Exercise details
For this exercise, reproduce the entries below exactly, but only from the line containing "龍郷町トップページ (97, 429)" through the line containing "View Cerritos apartments for rent (687, 277)", both included.

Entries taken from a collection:
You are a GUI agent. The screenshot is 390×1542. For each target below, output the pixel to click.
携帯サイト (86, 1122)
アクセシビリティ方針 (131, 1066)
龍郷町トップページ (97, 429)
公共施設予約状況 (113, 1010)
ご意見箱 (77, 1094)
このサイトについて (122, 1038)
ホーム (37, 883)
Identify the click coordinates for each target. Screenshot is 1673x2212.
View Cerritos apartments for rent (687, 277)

...

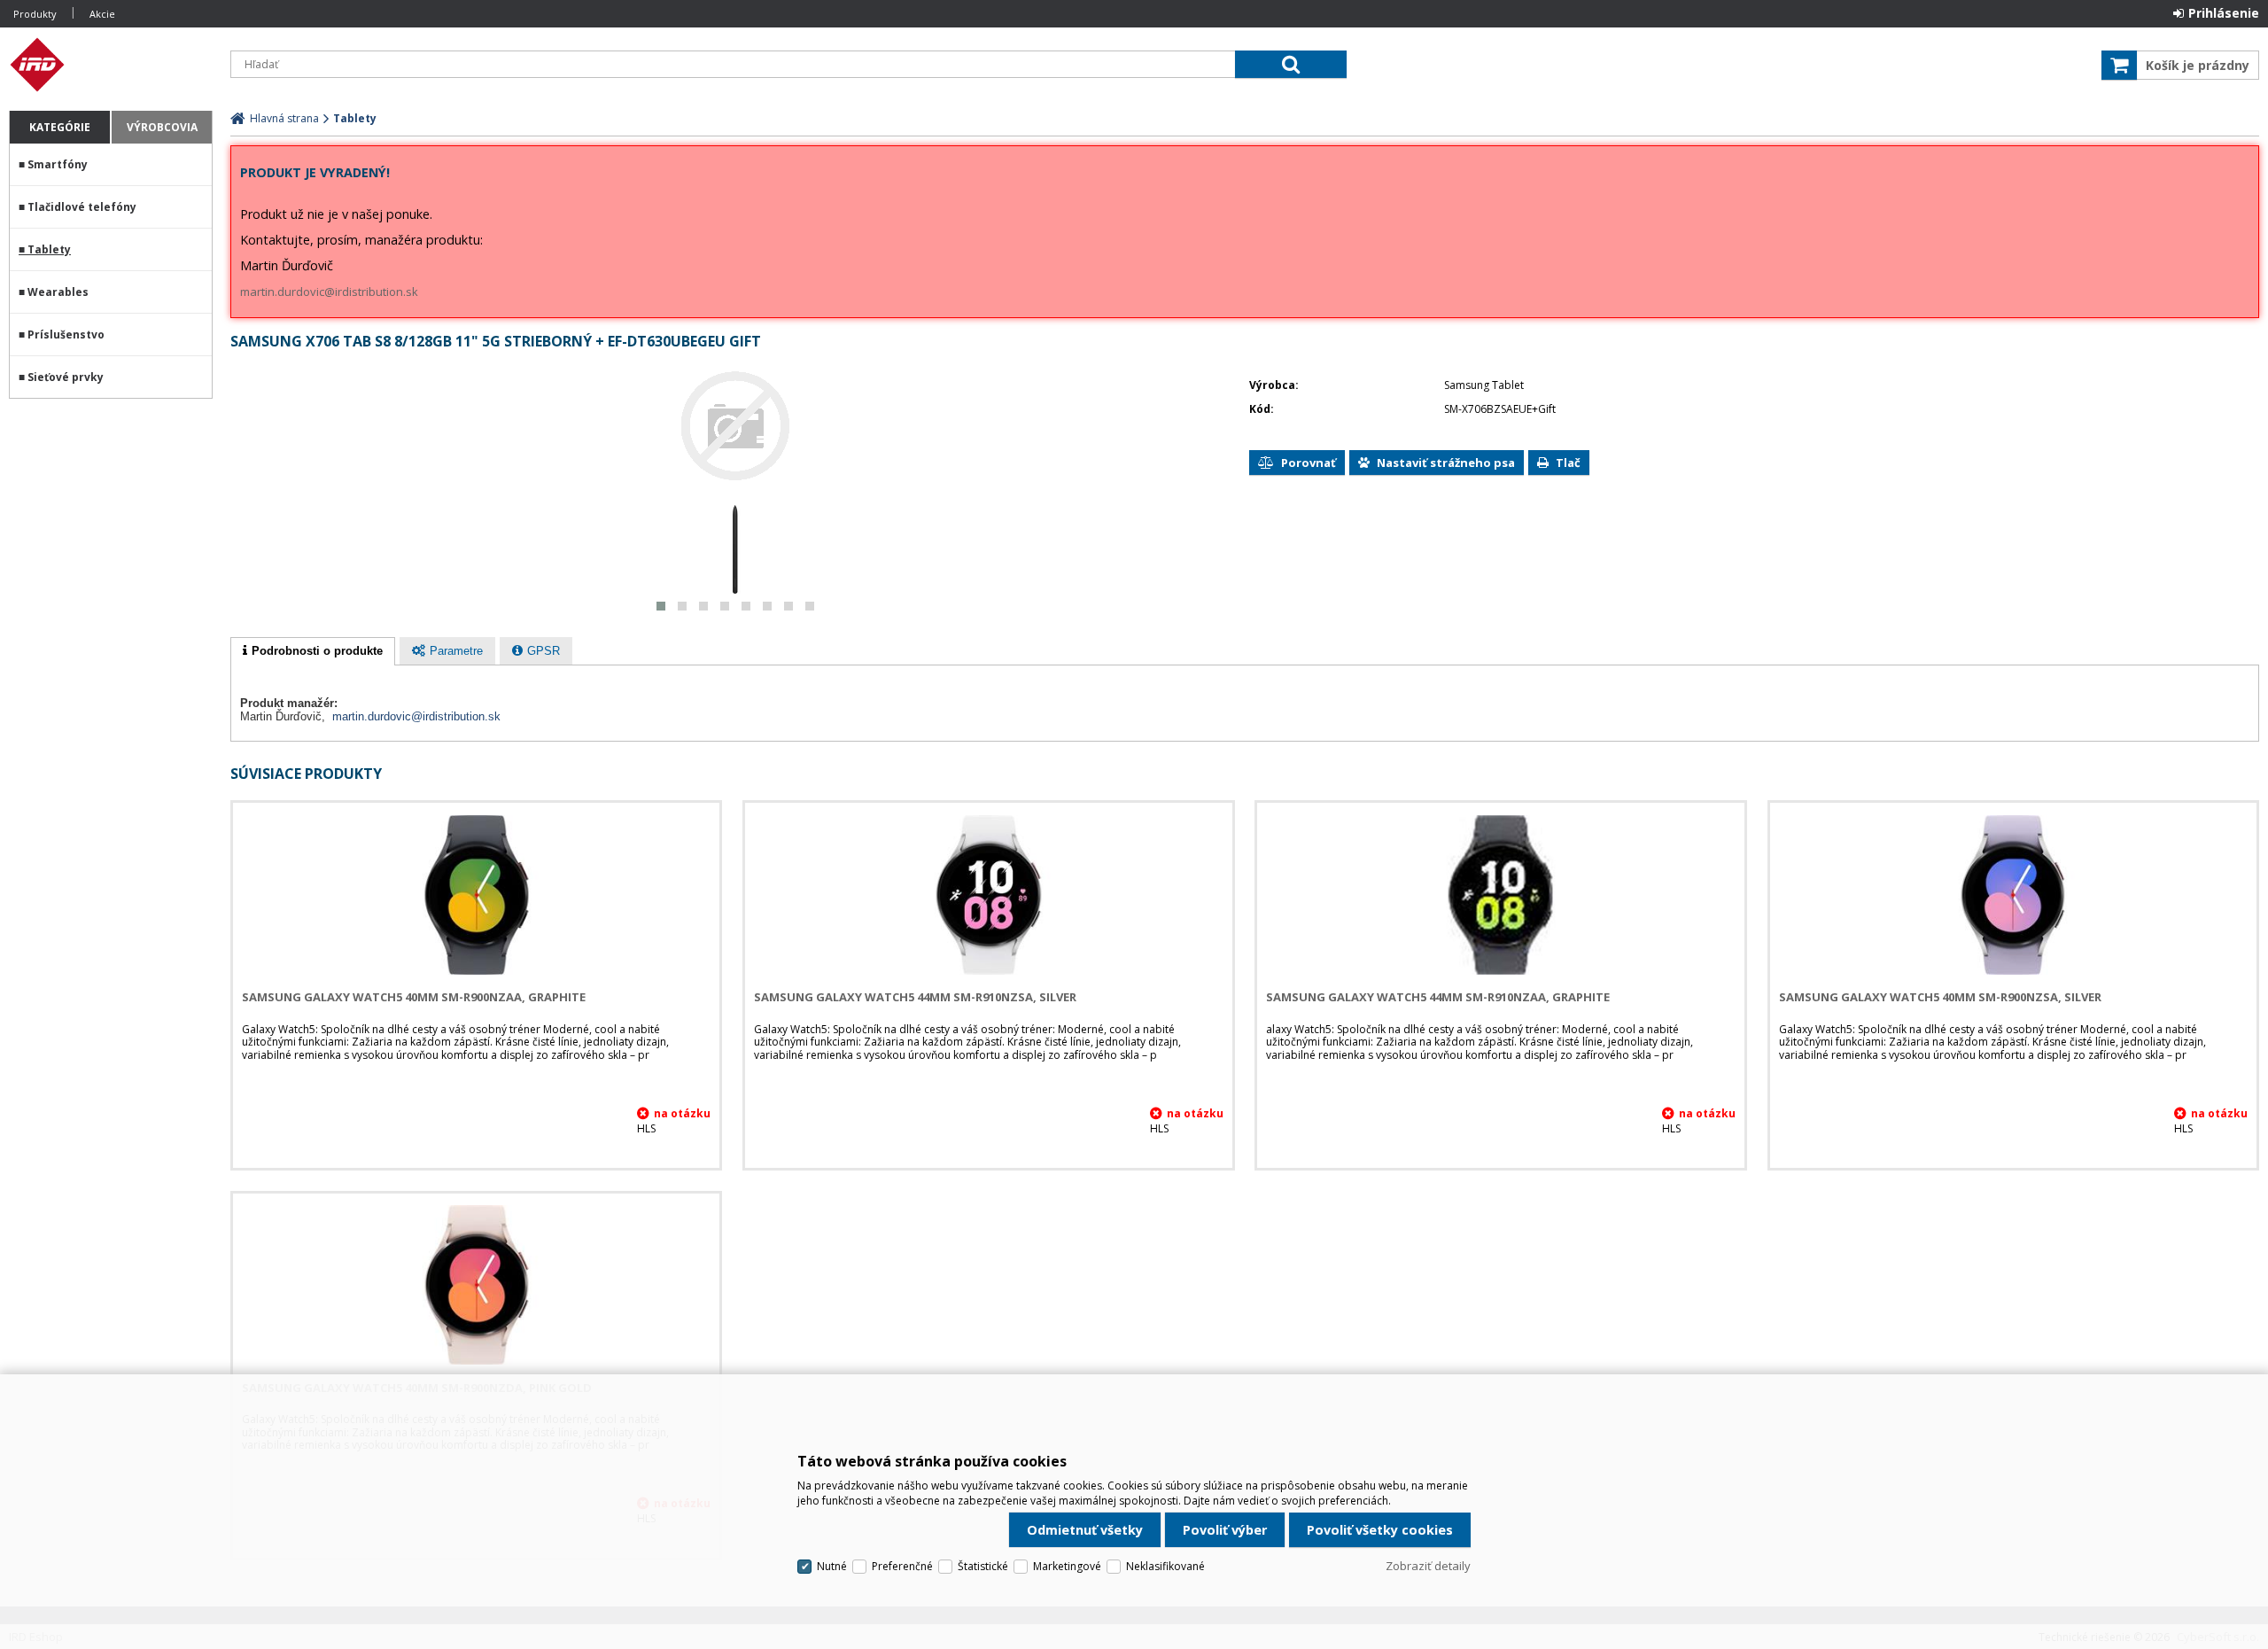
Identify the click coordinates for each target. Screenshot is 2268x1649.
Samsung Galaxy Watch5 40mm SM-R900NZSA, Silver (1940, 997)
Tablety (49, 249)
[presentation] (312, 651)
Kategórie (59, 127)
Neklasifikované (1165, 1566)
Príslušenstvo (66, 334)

Answer
龍郷町トップページ (97, 429)
公共施設予約状況 (113, 1010)
ご意見箱 (77, 1094)
このサイトについて (122, 1038)
ホーム (37, 883)
Identify the click coordinates for each target. Screenshot is 1673x2212.
View Cerritos apartments for rent (687, 277)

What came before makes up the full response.